对比例1：聚丙烯腈/fe3o4纳米纤维的制备

(1)量取3mln,n-二甲基甲酰胺于螺口瓶中，称取0.135gfe3o4纳米颗粒置于n,n-二甲基甲酰胺中，超声分散1h；称取与fe3o4等质量的tritonx-100于上述已超声分散的fe3o4分散液中，继续超声分散1h；称取0.45g聚丙烯腈原丝加入分散液中，超声1.5h后静置过夜即得纺丝液。

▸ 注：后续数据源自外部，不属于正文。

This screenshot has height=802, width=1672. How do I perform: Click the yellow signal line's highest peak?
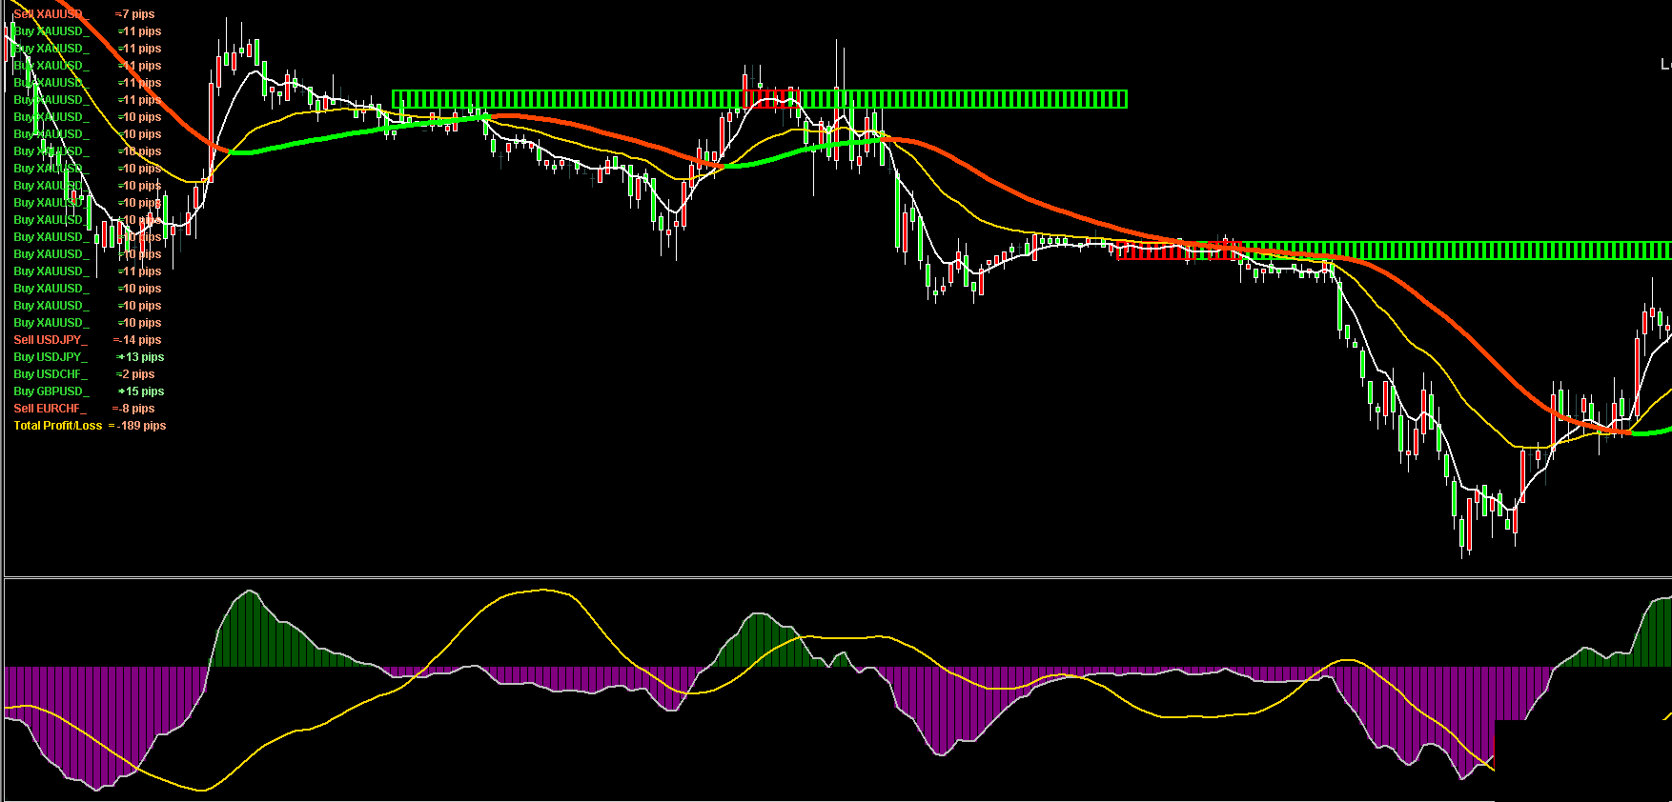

(2)搭建纺丝装置，用装有8mm深超纯水，直径为22cm的培养皿作为接收装置，在培养皿底部放置钕铁硼磁铁(10cm*10cm*1cm)。具体电纺参数：10cm21#平头针；流量0.5ml/h；接收距离12cm；电压15kv；纺丝时间12min。在纺丝过程中，由于fe3o4掺入量过大，使纤维被磁铁迅速吸引至接收器底部，因此纤维在水中堆积时受磁力影响而被压缩，图7a为所制备聚丙烯腈/fe3o4纳米纤维扫描电镜图，从图中可以看出，纤维之间孔径大多在5μm，并且纤维表面粗糙度明显提高，出现了fe3o4团聚的现象，因此该纳米纤维不宜用作细胞三维培养的支撑材料。

对比例2：聚丙烯腈/fe3o4纳米纤维的制备

(1)量取3mln,n-二甲基甲酰胺于5ml螺口瓶中，称取0.09gfe3o4纳米颗粒置于n,n-二甲基甲酰胺中，超声分散1h；称取与fe3o4等质量的tritonx-100于上述已超声分散的fe3o4分散液中，继续超声分散1h；称取0.45g聚丙烯腈原丝加入分散液中，超声1.5h后静置过夜即得纺丝液。

(2)搭建纺丝装置，用装有8mm深超纯水，直径为22cm的培养皿作为接收装置，在培养皿底部放置钕铁硼磁铁(10cm*10cm*1cm)。具体电纺参数：10cm21#平头针；流量0.5ml/h；接收距离12cm；电压15kv；纺丝时间12min。在纺丝过程中，由于fe3o4掺入量少，使纤维所受到的磁力无法克服水的表面张力，因此纤维只能在水面堆积，无法在水中形成离散的纳米纤维结构。图7b为所制备聚丙烯腈/fe3o4纳米纤维扫描电镜图，图中纤维表面较为光滑，并且有fe3o4分布在纤维上，但纤维之间的孔径大多在5μm，并且出现纤维缠绕现象，因此该纤维不宜用作细胞三位培养支撑材料。